My partner has a 9 year old daughter and her mother really does deserve to be shot! And I have a hard time keeping calm when she sends emails to us which is the only way she communicates. We advised her that the little girl had head lice in December which we treated and took 5 hours going through, but which required a second treatment to fully work. We bought the shampoo gave it to her mother and explained that we'd got over 100 lice out of the child's hair, but that if she could just treat it once over the next two weeks that should resolve the problem.
Two weeks later she had not even checked her daughters hair and the infestment was rife. We are now in March and the child still has lice. As a child I never had lice longer than a week. The mother says that treatments prescribed by doctors do not work and refuses to use them. The little girl says that her mother doesnt have time to do her daughters hair - despite the fact the mother does not work and stays home all day long doing eff all! The mother said she could not understand the point of counting the lice - the point was we wanted to shock her into some action to care for the child. So we spend every weekend mostly just treating the child's hair - not exactly quality time for any of us - only for the daughter to come back with her head crawling again.
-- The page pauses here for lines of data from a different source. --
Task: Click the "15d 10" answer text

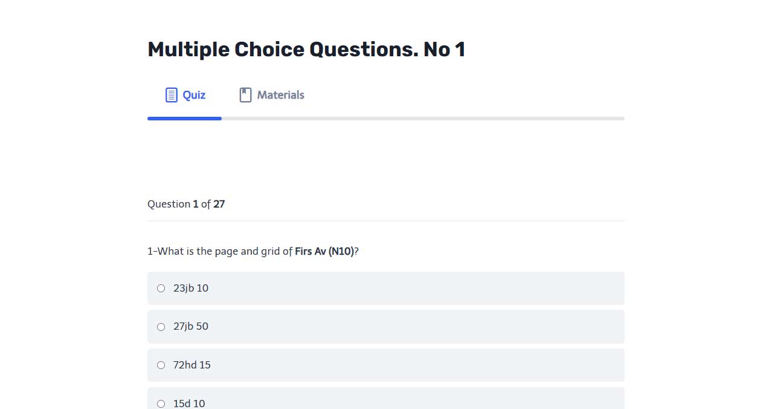Action: [x=188, y=404]
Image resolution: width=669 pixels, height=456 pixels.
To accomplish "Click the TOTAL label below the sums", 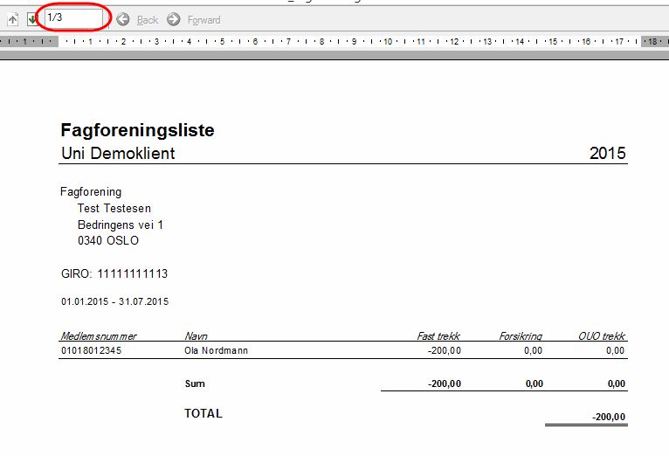I will [x=203, y=413].
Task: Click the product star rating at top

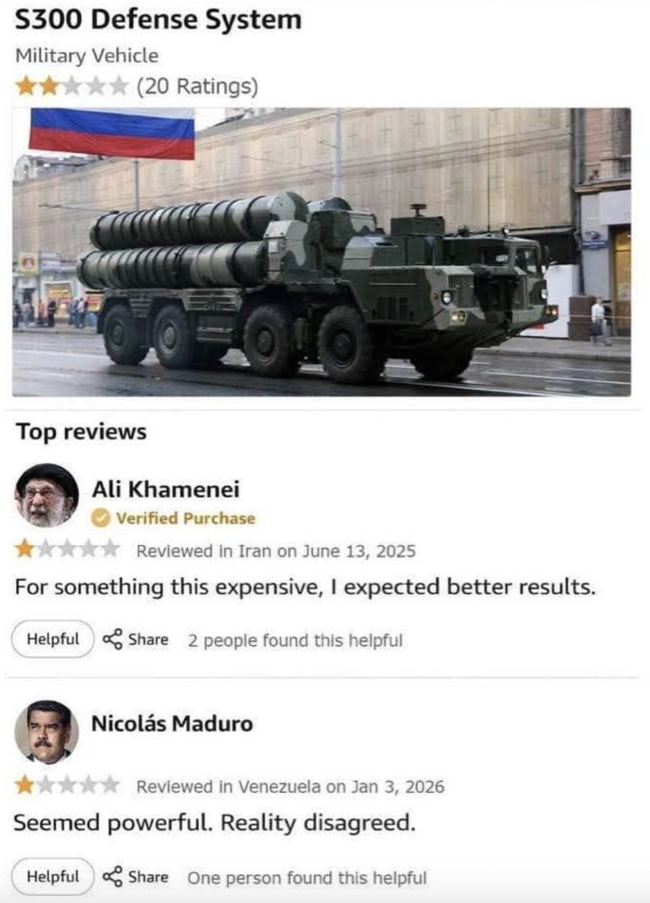Action: (x=72, y=86)
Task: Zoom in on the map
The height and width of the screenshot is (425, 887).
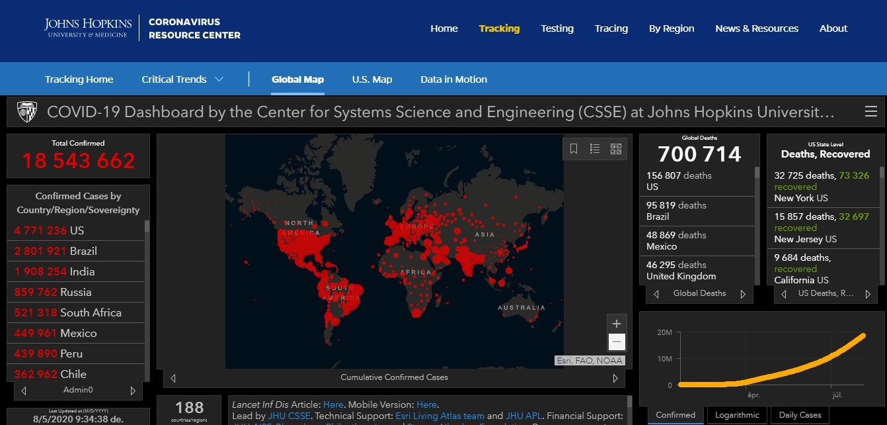Action: 616,324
So at the end of our tether, my boyfriend said he would have to call social services. The mother said that she would stop contact if he did! I can bearly even think about the situation anymore because it stops me sleeping I get so mad.
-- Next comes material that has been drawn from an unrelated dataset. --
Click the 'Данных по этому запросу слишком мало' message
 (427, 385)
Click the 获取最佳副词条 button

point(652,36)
The mother has also terrified the child so that she is scared to get on a plane now. Her mother told her that the plane might blow up if she gets on one and also refuses to let us have the child's passport so she cannot come on holiday with us. The child has a panic attack when she has to fly to Scotland with us and says she's too afraid to go any further on a plane even if we could get the passport. What kind of mother poisons their child's mind that way? She doesnt want her to go anywhere or do anything. We've managed to combat together things like fear of swimming and water and parks and slides which her mother has imprinted on her from an early age, but no sooner have we broken down one fear than therev is another one. What child wouldn;t want to go to Disneyland? This one doesn't because her mother told her that there isn't any point in going until you are in your 20's and that it isnt really for children?
So I can fully sympathise with your problem with an ex who appears not to have the child's best interests at heart. You just have to stay calm and take advice from your lawyer. We don't communicate at all except in writing, so at least we have got lots of very freaky emails from this twisted woman to take to court should we choose that path again. Just accumulate any evidence that you can, like someone else said would be my advice.